# Family of equicontinuous functions on compact set

1. Nov 19, 2013

### mahler1

The problem statement, all variables and given/known data.

Let $X$ be a compact metric space. Prove that if $\mathcal F \subset X$ is a family of equicontinuous functions $f:X \to Y \implies \mathcal F$ is uniformly equicontinuous.

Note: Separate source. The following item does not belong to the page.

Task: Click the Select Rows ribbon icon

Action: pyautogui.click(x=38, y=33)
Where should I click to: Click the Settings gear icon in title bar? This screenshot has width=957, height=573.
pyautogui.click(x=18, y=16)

The attempt at a solution.

What I want to prove is that given $\epsilon>0$ there exists $\delta>0$: if $d_X(x,y)<\delta \implies \forall f \in \mathcal F d_Y(f(x),f(y))<\epsilon$. I know that for an arbitrary $x_0 \in X$ and a given $\epsilon$ I can find $\delta$. I also know that $X$ is compact. I think I should write $X$ as a union of open covers involving something with the $\delta$ that works for each point $x_0$, then extract a finite subcover (I would have finite $\delta$'s) and take the minimum of those deltas. I got stuck trying to find the proper union of open covers.

2. Nov 19, 2013

### pasmith

Let $x \in X$ and $y \in X$ be such that $d_X(x,y) < \delta$. You want to show $d_Y(f(x),f(y)) < \epsilon$. You have a finite subcover by open balls so there must exist some $z \in X$ such that $x \in B(z,r(z))$ for some ball $B(z,r(z))$ in the subcover, and the triangle inequality will then give you a bound for $d_X(y,z)$. You can then, by appropriate choice of $\delta$ and $r(z)$, ensure that you have bounds on $d_Y(f(x),f(z))$ and $d_Y(f(y),f(z))$, and a further application of the triangle inequality will give a bound on $d_Y(f(x),f(y))$.

3. Nov 19, 2013

### mahler1

Let $\epsilon>0$, I know that for each $x \in X$, there exists $\delta_x$: if $y \in B_X(x,\delta_x) \implies \forall f \in \mathcal F d_Y(f(x),f(y))<\frac {\epsilon} {2}$. If $y,z \in B(x,\delta_x) \implies d_Y(f(y),f(z)<\epsilon$. I can write $X$ as $X=\bigcup_{x \in X} B_X(x,\delta_x)$, which is an open cover of $X$. By hypothesis, there exists $\delta>0$ a Lebesgue number for this open cover. This means that for any $y,z$ such that $d(y,z)<\delta \implies y,z \in B_X(x,\delta_x)$ for some $x \in X \implies d_Y(f(y),f(z))<\epsilon$, this proves $\mathcal F$ is uniformly equicontinuous.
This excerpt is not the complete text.